Seeking advice about the best approach to storing the data from the Kinect 2.0 camera to disk. RRS feed

  • General discussion

  • I am seeking advice about the best (quickest performance) approach to storing the data from the Kinect 2.0 (public preview SDK) camera to disk.


    I am interested in storing the raw image data (compressed), the ushort data for the depth and data about the first (only) tracked body (namely about the 25 joints – orientation/position).

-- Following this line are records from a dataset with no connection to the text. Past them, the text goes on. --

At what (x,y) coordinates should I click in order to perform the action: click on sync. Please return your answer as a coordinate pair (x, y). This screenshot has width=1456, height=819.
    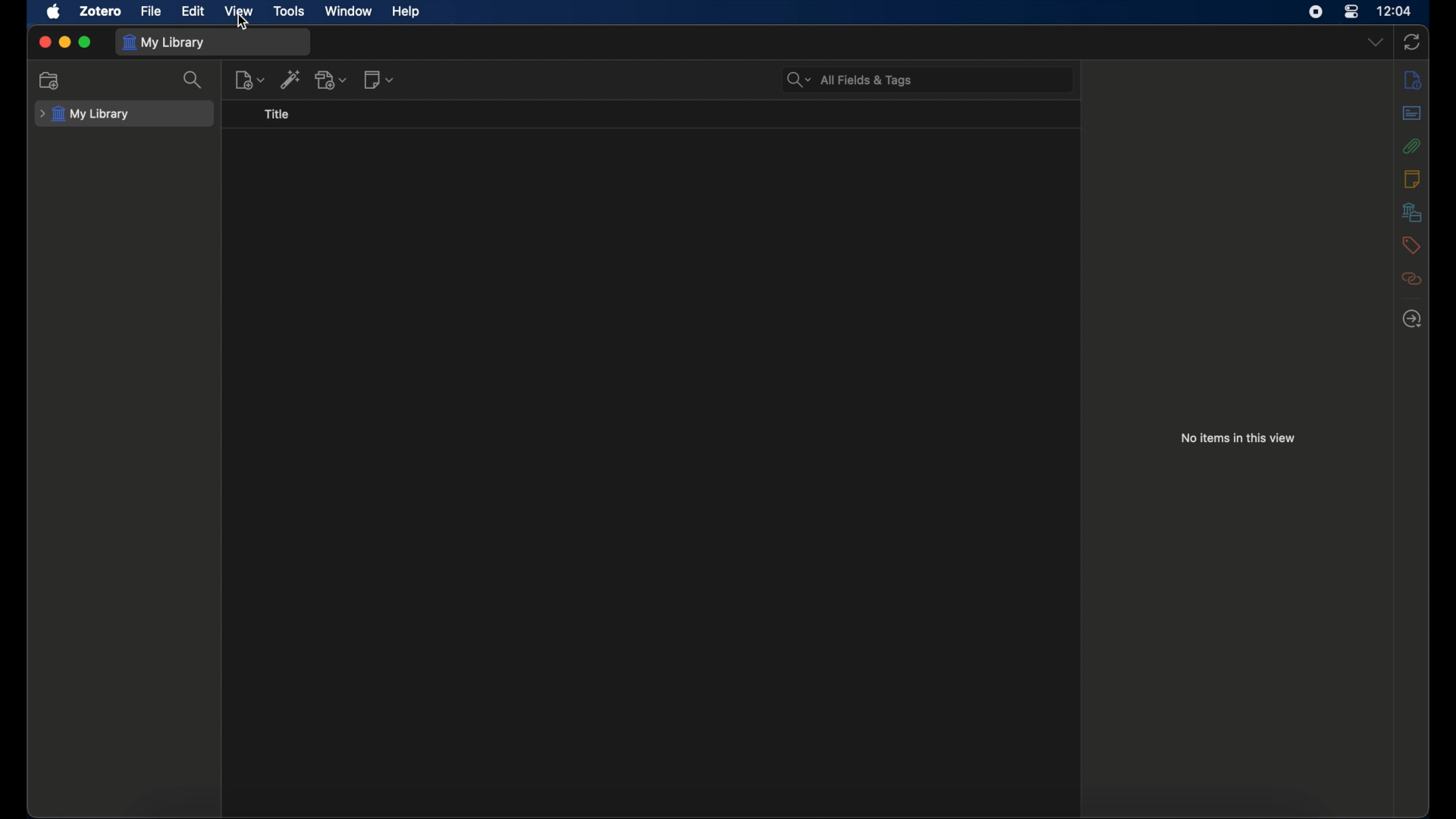
    Looking at the image, I should click on (1411, 42).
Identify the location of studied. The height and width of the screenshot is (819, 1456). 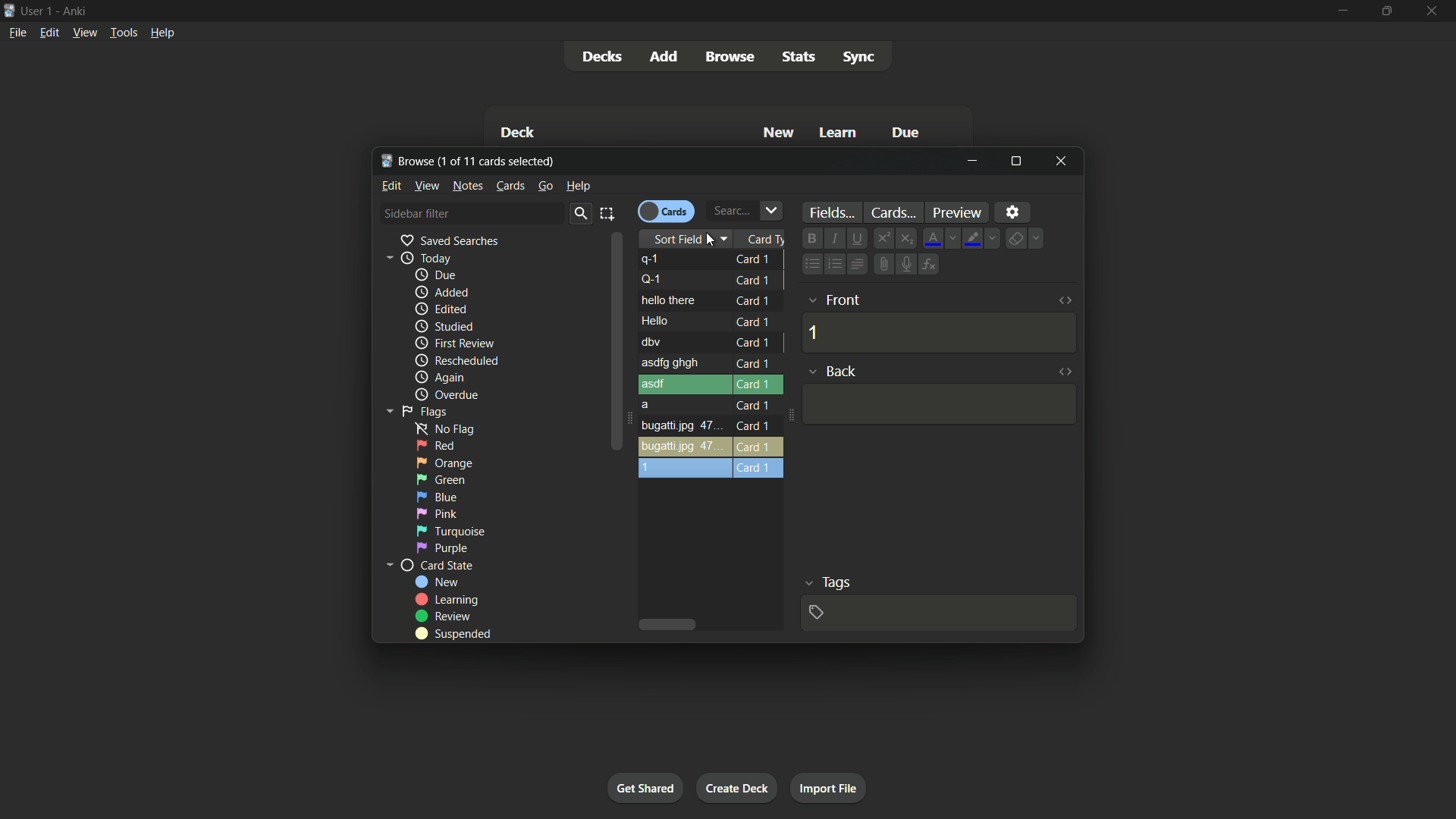
(445, 327).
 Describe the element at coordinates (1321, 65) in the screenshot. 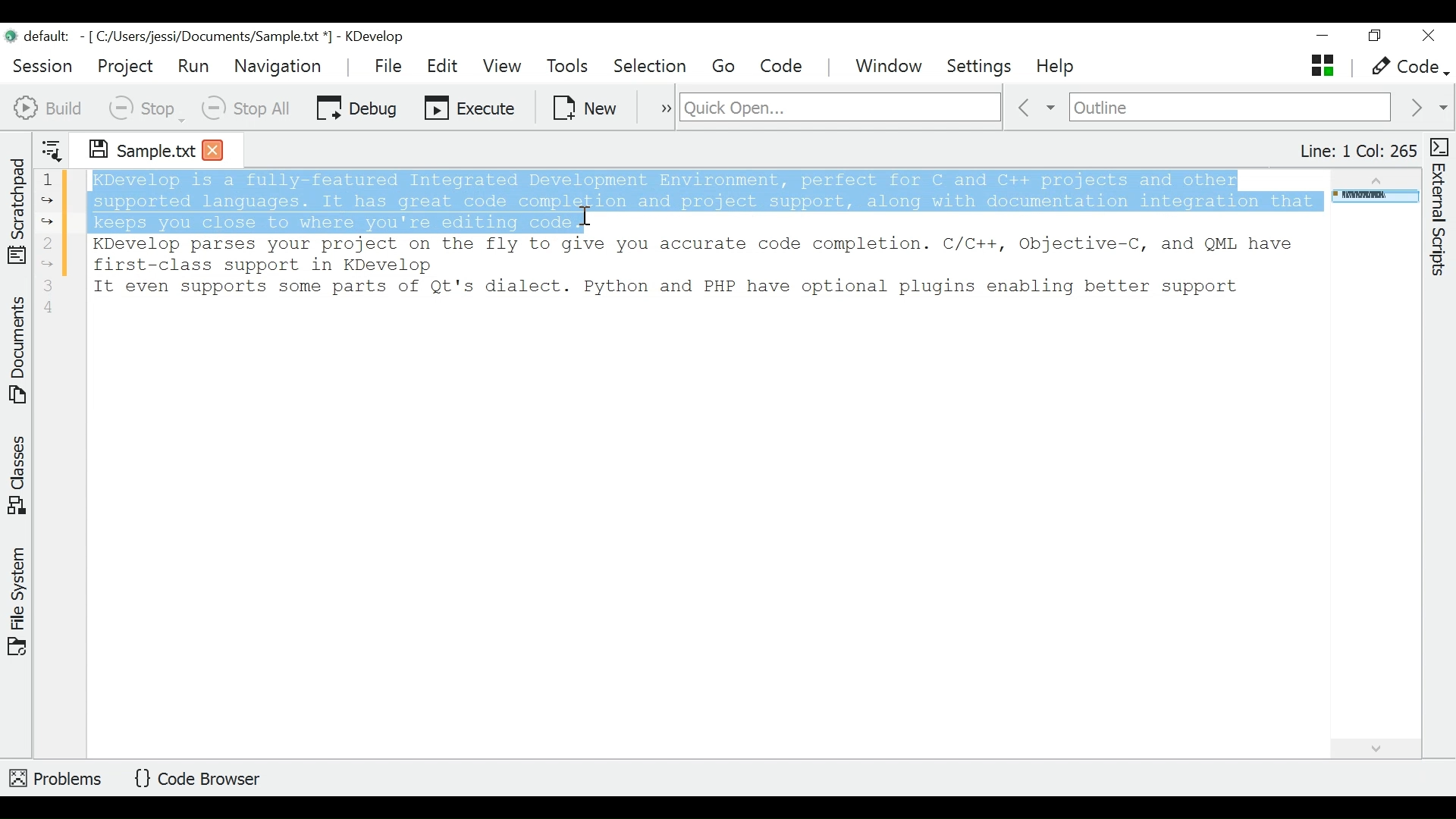

I see `Stack (Opens and activates the documet)` at that location.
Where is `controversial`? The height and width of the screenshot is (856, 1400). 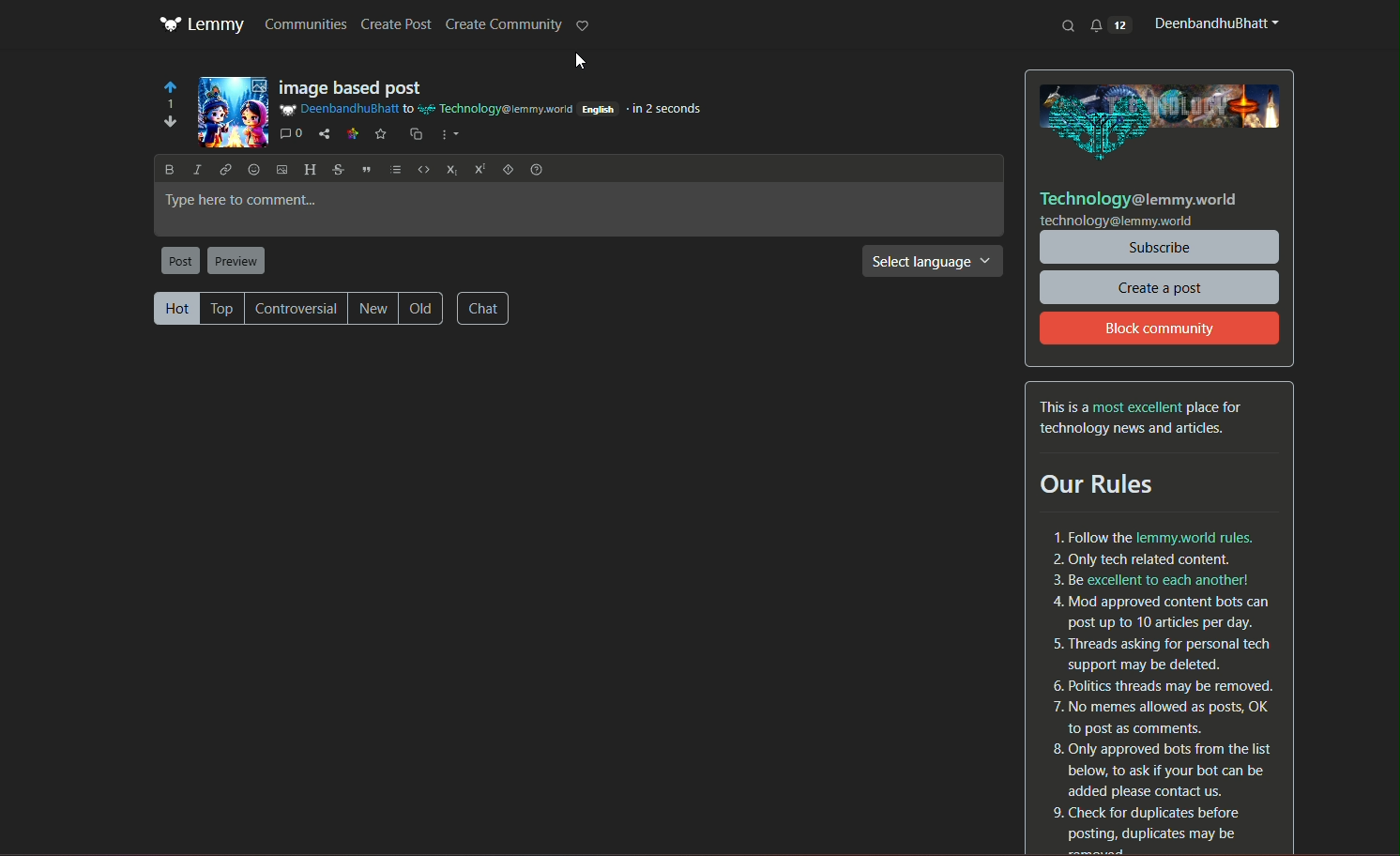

    My questions are at the bottom of this mail but as background, here are a few approaches I have tried or investigated for recording:

    1. 1)      Create a file and write to it using a binary writer.  I flush the writer to disk ever 60 seconds.  I am writing out the byte[] for color image, ushort[] for depth data and I serialize the Kinect information then write to binary reader. 
      • ·         I have to compress the image in memory before writing the bytes, so as to write the smaller image to the file.
      • ·         As the Kinect body is NOT serializable, I had to create a copy of the Kinect Body class into my own custom class which was serializable.
      • ·         Not sure how to compress the depth data so the entire data is stored.
      • ·         Writing to the file happened in real time – not post processing.
      • ·         Advantage – binary data seems to write to disk fast and is smaller in size then text.  Disadvantage, no async possible.
    2. 2)      My next approach was to serialize everything at once to disk using JSON.  
    • ·         Writing to the file happened in a similar manner except instead of a binary writer, I used stream writer.  So it all happens in real time.  When I started to add the data for the color and depth it slowed things way down.
    • ·         I use Newtownsoft to serialize to json.
    • ·         Advantage – human readable, Newtownsoft performs serialization fast.  Disadvantage – file is text so larger than binary, serialization is relatively expensive timewise.  No async.  Very slow when depth and color are added to the mix in real time.
      1. 3)      The next approach I am considering is using async programming and to store each image / depth / body to disk, one by one in an asynchronous manner to keep performance high, then at the end of a recording session, carrying out some post-process to bring all the information together. 
        • ·         The async directive would allow the jpeg conversion to not slow things down in the front.
        • ·         I would store as each frame arrives is a) a jpg image for each color frame, b) a binary file of the depth data, c) a binary file of info.
        • ·         I would then iterate each “frame” which would have a sequence number linking the color/depth/body as a single “frame” and put it in my final output file.  Again this could be done asynchronously.


    I work in a managed world right now – so I am looking for a solution in c# that is almost as fast as c++.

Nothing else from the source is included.